> [WHAT YOU WILL DO]:
a) In the text on Sudan, in what year did the country gain independence, and from whom?
b) Pick up the piece on Sudan's history and carry it forward from its last sentence.

> [TEXT PROVIDED]:
“The revolution is far from over.”
Sudan is marking its one-year anniversary of a deadly massacre that led to the deaths of hundreds of martyrs (an individual who is killed because of their beliefs), thousands of injuries, and countless rape victims. Sudanese around the world are continuing to demand that justice be served to the perpetrators of the violence.
But who are the perpetrators behind the mass violence? How did a once promising African nation become so infused with turmoil? How far is peace for the people of Sudan?
Bilād al-Sūdān (Land of the Blacks)
Gaining independence in 1956 from the British and Egypt. The once largest country in Africa has had a long, complicated, and honestly puzzling history of transitioning governments. So, bear with me as we attempt to examine Sudan’s past and the historical events that led to its present.

> [INFORMATION SUPPLIED]:

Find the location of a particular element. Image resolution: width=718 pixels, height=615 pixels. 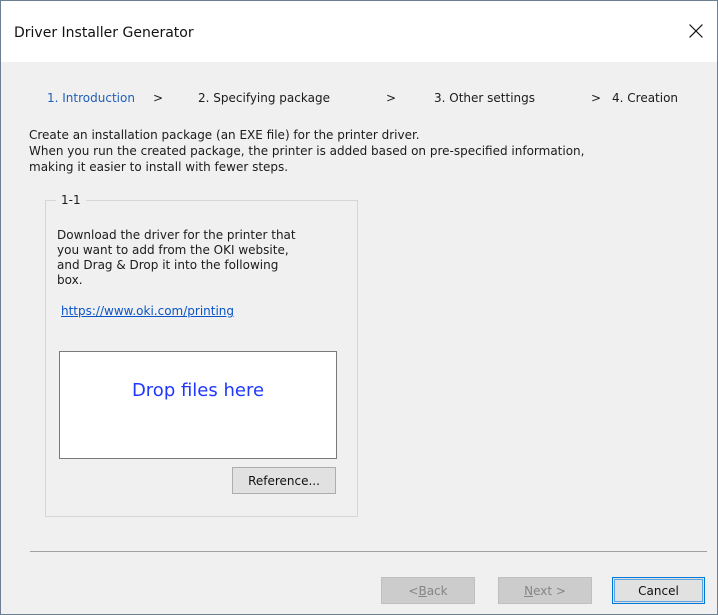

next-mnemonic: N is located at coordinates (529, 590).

--

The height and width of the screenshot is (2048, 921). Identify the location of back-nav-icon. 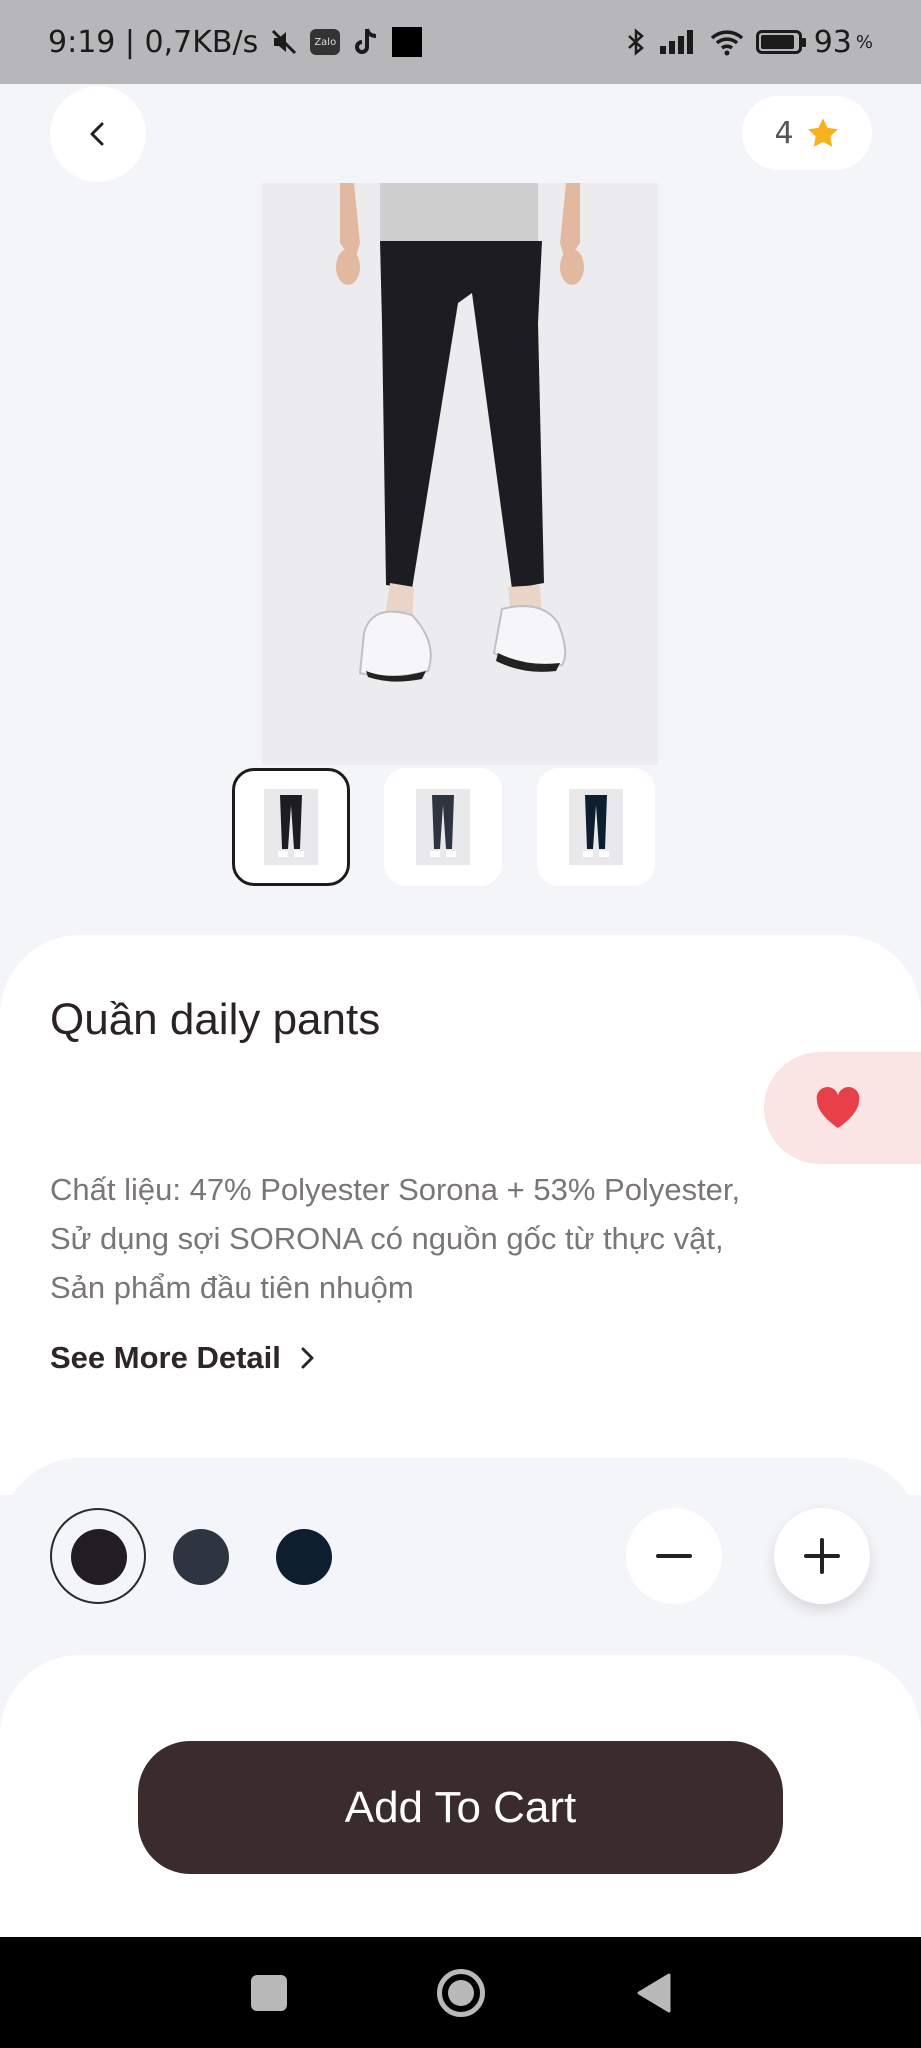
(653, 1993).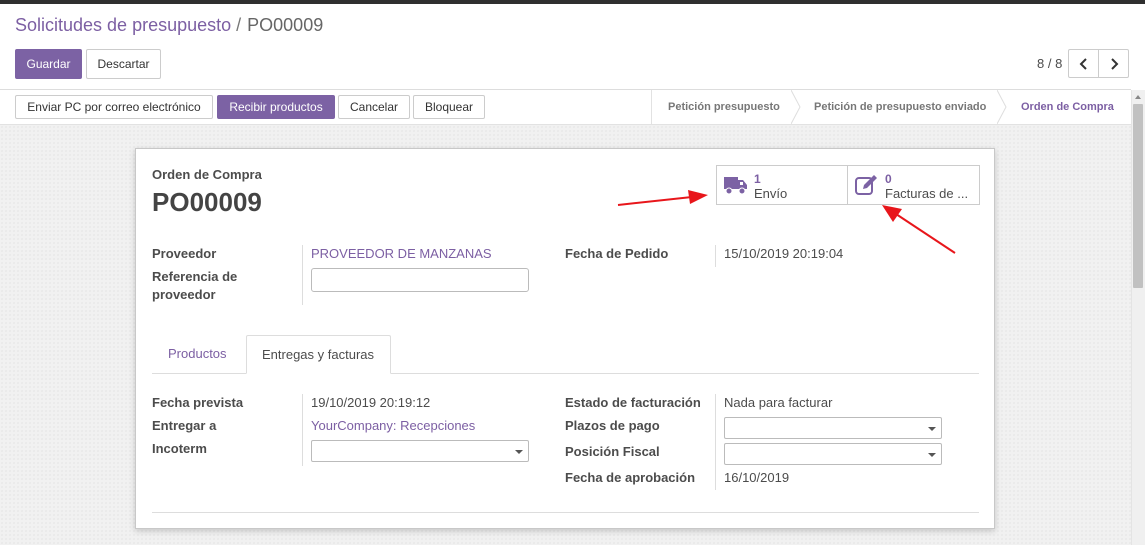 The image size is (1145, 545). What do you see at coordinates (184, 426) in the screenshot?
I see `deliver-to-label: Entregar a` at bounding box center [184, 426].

---

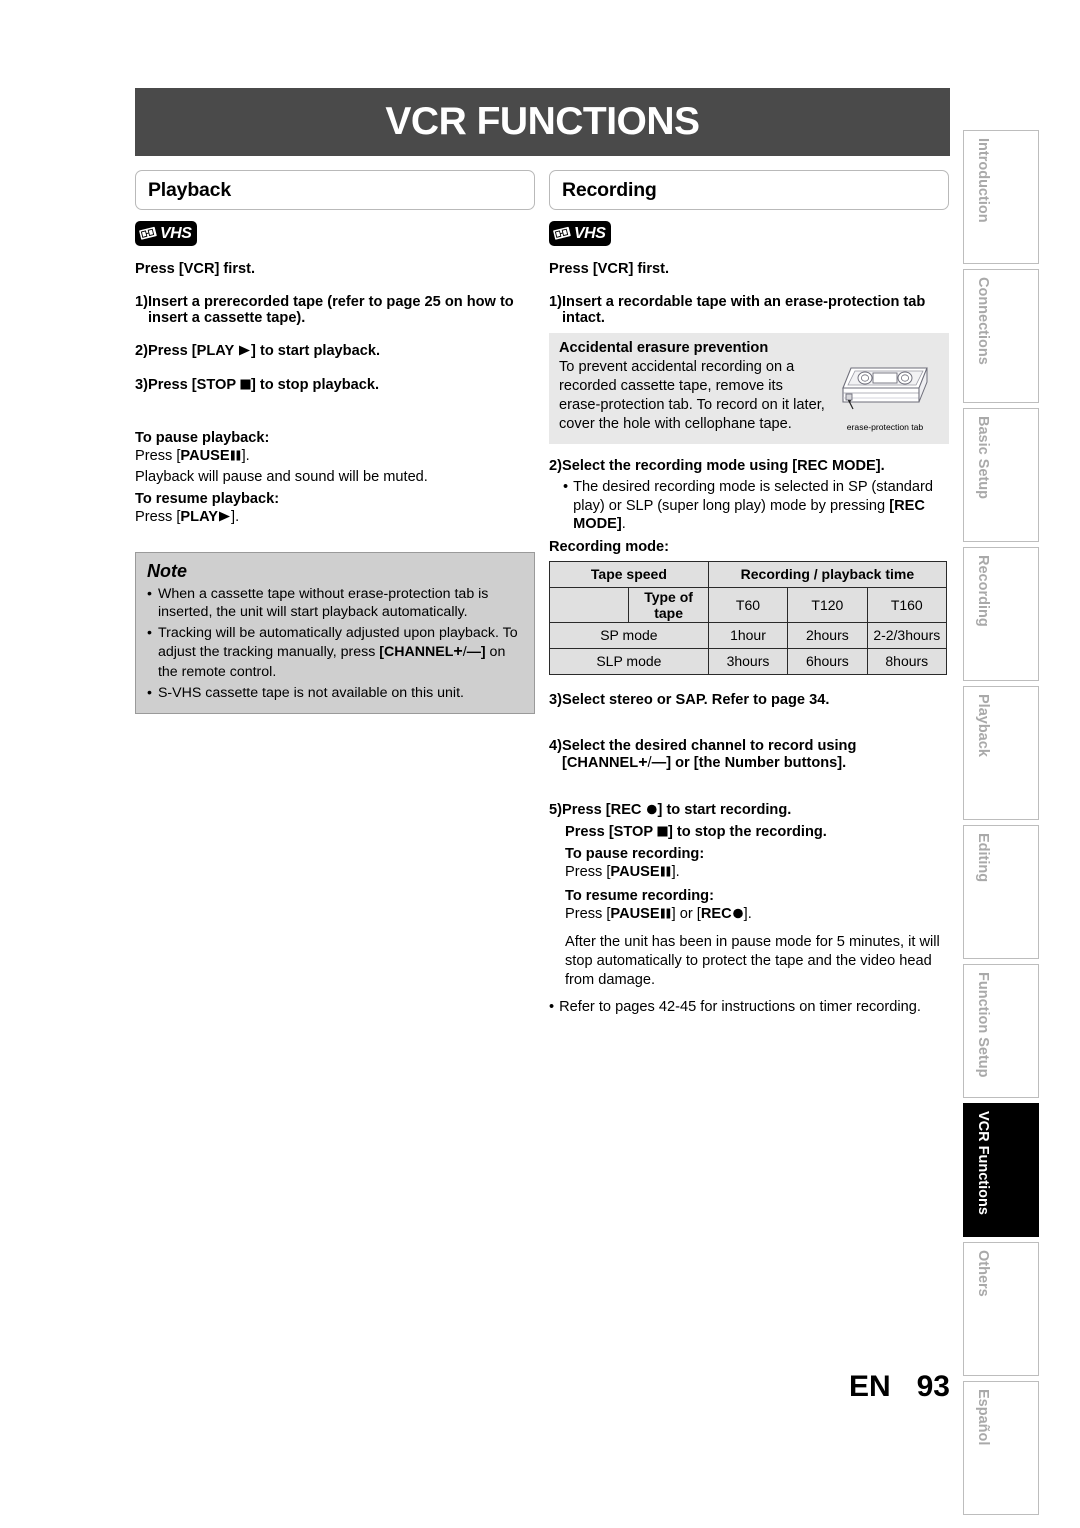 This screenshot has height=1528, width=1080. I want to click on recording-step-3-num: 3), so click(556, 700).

> [ANSWERS FOR THE TASKS]:
a) In 1956, from the British and Egypt.

b)
Ismail al-Azhari served as Sudan’s first prime minister post-colonialism, but his time in office didn’t remain long due to a series of dilemmas. Despite being extremely educated, Azhari faced several issues when in power, one of those issues was establishing a stable government. Azhari’s party advocated for a British parliamentary form of government, while the leading opposition party, the National Umma Party (moderate Islamic centrist political party), advocated for a presidential system. The debate wouldn’t be resolved until 1970, which is when Sudan would favor a presidential system
However, forming a government would be the least of Azhari’s troubles as tension would stir in the southern part of Sudan. Azhari’s ignorance and blindness to the south led to him failing to unite all of Sudan’s people. Consequently, decades of civil wars would erupt due to the government’s failed collectiveness, but we’ll get to that later.
Thus, a weak political system and a loss of public trust would lead Azhari to step down in July of 1956, six months after Sudan’s independence. Abdullah al-Khalil of the Umma Party would take over and become Sudan’s second prime minister, but he too wouldn’t stay in power for long. According to the Middle East Journal , antigovernment demonstrations and rumors of Egyptians supported coups would lead Khalil to negotiate with senior army officers on a military takeover.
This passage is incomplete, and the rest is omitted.